§ Passage

Re: [PATCH] reintroduce accept4

[Date Prev][Date Next][Thread Prev][Thread Next][Date Index][Thread Index]

 



Andrew,

On 10/26/08, Ulrich Drepper <drepper@xxxxxxxxxx> wrote:
> This patch reintroduces accept4, replacing paccept.  It's easy to see that
> the patch only removes code and then redirects existing code away from the
> removed functions.  Since the paccept code sans signal handling was never
> in question I think there is no reason to quarantine the patch first.

I see you accepted this patch into -mm.  I've finally got to looking
at and testing this, so:

Tested-by: Michael Kerrisk <mtk.manpages@xxxxxxxxx>
Acked-by: Michael Kerrisk <mtk.manpages@xxxxxxxxx>

In my tests, everything looks fine.  I'll forward my test program in a
follow-up mail.

I think Ulrich wanted to try to see this patch in for 2.6.28; it's
past the merge window of course, so it's up to you, but I have no
problem with that.  The API is the one that Ulrich initially proposed,
before taking a detour into paccept()

§ Recorded information
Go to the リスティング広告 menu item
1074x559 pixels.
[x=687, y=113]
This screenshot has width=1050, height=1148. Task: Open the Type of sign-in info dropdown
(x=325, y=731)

§ What you have to do
Continue the mailing-list reply about reintroducing accept4, picking up from the point where it stops.

§ Reply to the exercise
(http://thread.gmane.org/gmane.linux.kernel/671443 ), which I argued
against (http://thread.gmane.org/gmane.linux.kernel/723952,
http://thread.gmane.org/gmane.linux.network/106071/), since I (and
Roland) could see no reason for the added complexity of a signal set
argument (like pselect()/ppoll()/epoll_pwait()).  (In any case, if
someone does come up with a compelling reason to add a sigset
argument, then we can add it via the use of a new flag bit.)

My only argument is with the name of the new sysytem call.

> I've updated the test program which now looks as follows:

(I assume that there had been no testing on x86-32, since, the
__i386__ ifdef's notwithstanding,  the program below can't work on
x86-32 -- sys_socketcall() takes its arguments packaged into an array
on x86-32, not as an inline list.)

Andrew, you noted a lack of explanation accompanying the original
patch.  Here's something to fill the gap, and which may be suitable
for the changelog.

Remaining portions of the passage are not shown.